▶ _Texte fourni_
___
Stockholm © Getty

Coronavirus : qu’est-ce qui explique l’accalmie suédoise ?

Celine Bouckaert
Celine Bouckaert Journaliste au Vif

À l’heure où l’Espagne, la France, les Pays-Bas, la Belgique et de nombreux autres pays européens connaissent une recrudescence du virus, la Suède, qui n’a pas confiné sa population, semble relativement épargnée alors que la rentrée des classes, non masquée, a eu lieu il y a déjà un mois.

Depuis le début de la crise, la gestion suédoise du virus fait couler beaucoup d’encre. Contrairement à la plupart des pays européens, la Suède n’a, en effet, jamais confiné sa population, et a appelé chacun à la responsabilité: distanciation physique, application stricte des règles d’hygiène, isolement en cas de symptômes. Le port du masque n’est lui ni obligatoire ni recommandé.

Échec

Cette stratégie a valu de nombreuses critiques à Anders Tignell, l’épidémiologiste chargé de la gestion suédoise du coronavirus. La Suède déplore en effet 5 860 décès alors que ses voisins en enregistrent beaucoup moins : 633 au Danemark, 339 en Finlande et 265 en Norvège. Début juillet, les partis de l’opposition ont demandé des comptes au gouvernement. « L’approche suédoise a échoué. Le Premier ministre Stefan Löfven savait qu’il y aurait des milliers de morts et il n’a rien fait », a déclaré Andreas Carlson, chef de groupe des chrétiens-démocrates.
___
▶ _Sur la consigne_
Reprenez l'article sur la Suède à partir des mots "À l’heure où" et arrêtez-vous après "déjà un mois.", en changeant "Espagne" par "Italie".

Éléments d'une source de données:
___
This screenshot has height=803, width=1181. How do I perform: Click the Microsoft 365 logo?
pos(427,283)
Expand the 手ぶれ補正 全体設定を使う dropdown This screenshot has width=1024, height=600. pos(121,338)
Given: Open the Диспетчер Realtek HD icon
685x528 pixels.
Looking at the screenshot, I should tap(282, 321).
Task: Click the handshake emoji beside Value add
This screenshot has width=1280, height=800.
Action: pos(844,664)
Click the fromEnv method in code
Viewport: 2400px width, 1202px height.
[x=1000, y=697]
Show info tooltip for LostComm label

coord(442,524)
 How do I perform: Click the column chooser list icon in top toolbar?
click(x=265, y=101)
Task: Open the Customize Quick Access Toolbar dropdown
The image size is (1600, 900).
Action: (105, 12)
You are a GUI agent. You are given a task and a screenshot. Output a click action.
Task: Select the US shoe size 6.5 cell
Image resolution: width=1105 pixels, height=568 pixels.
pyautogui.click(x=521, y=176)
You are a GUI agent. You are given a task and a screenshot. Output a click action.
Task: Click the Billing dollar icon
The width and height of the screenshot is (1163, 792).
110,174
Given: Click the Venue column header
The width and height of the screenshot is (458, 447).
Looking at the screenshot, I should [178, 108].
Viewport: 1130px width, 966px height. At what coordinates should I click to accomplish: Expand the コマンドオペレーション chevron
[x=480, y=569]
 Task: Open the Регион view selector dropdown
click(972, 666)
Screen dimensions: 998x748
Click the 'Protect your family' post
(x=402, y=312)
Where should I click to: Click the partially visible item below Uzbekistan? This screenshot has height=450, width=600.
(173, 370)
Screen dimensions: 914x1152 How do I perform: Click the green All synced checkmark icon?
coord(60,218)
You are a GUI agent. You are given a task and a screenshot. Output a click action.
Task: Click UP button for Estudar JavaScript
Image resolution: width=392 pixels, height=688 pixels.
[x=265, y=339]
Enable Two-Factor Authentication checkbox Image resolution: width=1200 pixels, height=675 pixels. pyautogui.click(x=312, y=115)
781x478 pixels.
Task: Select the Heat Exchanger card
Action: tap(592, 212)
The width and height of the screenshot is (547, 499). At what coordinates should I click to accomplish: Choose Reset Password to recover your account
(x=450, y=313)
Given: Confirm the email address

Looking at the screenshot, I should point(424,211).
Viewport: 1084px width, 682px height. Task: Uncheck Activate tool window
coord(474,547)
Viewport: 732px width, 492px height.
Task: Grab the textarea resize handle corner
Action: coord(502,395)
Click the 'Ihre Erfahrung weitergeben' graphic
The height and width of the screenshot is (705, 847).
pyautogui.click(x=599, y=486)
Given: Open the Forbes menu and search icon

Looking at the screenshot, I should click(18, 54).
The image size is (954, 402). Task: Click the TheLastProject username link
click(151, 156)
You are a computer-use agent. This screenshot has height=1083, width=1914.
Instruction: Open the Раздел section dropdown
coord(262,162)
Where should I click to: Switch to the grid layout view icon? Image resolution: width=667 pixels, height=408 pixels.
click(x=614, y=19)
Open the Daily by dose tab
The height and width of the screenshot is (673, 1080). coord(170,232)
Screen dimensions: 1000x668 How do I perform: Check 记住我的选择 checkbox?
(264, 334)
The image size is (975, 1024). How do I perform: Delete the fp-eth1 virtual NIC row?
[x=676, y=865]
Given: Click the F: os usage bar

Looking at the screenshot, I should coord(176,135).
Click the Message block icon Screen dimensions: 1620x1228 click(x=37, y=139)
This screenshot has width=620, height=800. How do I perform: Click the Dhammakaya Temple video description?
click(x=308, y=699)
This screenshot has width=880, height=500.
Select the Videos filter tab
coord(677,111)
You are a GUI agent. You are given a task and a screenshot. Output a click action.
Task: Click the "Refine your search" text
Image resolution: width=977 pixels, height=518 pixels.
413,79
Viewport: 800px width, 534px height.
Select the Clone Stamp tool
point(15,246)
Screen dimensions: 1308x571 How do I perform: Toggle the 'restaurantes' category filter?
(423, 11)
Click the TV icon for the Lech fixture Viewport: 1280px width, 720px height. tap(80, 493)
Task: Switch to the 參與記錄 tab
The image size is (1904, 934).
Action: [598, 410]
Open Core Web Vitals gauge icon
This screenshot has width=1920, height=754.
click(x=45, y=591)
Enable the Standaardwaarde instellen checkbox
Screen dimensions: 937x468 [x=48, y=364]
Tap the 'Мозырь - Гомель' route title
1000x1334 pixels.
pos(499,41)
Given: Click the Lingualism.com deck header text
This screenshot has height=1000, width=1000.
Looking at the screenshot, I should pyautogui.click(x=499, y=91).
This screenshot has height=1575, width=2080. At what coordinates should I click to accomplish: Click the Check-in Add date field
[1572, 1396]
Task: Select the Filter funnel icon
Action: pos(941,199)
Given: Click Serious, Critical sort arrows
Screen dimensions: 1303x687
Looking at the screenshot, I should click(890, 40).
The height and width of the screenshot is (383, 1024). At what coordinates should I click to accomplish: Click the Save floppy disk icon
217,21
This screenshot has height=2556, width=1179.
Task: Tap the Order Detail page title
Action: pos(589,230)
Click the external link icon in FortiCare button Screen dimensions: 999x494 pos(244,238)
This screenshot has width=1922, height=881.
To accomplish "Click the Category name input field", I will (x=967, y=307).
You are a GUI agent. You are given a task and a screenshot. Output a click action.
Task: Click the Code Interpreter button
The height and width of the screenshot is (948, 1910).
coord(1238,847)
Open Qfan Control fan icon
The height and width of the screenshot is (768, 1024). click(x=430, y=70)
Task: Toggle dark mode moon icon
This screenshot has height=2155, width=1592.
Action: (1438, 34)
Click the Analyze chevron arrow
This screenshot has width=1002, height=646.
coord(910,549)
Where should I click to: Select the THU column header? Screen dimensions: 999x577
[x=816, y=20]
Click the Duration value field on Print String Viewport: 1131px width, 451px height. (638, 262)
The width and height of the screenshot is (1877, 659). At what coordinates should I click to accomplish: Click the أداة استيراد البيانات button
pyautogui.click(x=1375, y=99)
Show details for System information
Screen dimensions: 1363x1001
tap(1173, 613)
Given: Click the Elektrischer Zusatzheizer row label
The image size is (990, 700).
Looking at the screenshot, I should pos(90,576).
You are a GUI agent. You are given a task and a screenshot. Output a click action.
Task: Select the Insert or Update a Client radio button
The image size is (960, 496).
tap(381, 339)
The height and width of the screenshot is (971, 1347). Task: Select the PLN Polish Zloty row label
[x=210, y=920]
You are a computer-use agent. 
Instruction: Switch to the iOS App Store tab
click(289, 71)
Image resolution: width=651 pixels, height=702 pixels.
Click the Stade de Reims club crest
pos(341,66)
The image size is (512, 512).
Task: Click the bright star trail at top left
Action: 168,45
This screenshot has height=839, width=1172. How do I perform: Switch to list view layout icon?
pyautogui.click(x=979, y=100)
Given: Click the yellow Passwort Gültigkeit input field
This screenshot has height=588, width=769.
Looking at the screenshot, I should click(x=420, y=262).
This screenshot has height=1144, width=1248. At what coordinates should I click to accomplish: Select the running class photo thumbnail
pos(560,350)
___
▶ _Solution proposée_
À l’heure où l’Italie, la France, les Pays-Bas, la Belgique et de nombreux autres pays européens connaissent une recrudescence du virus, la Suède, qui n’a pas confiné sa population, semble relativement épargnée alors que la rentrée des classes, non masquée, a eu lieu il y a déjà un mois.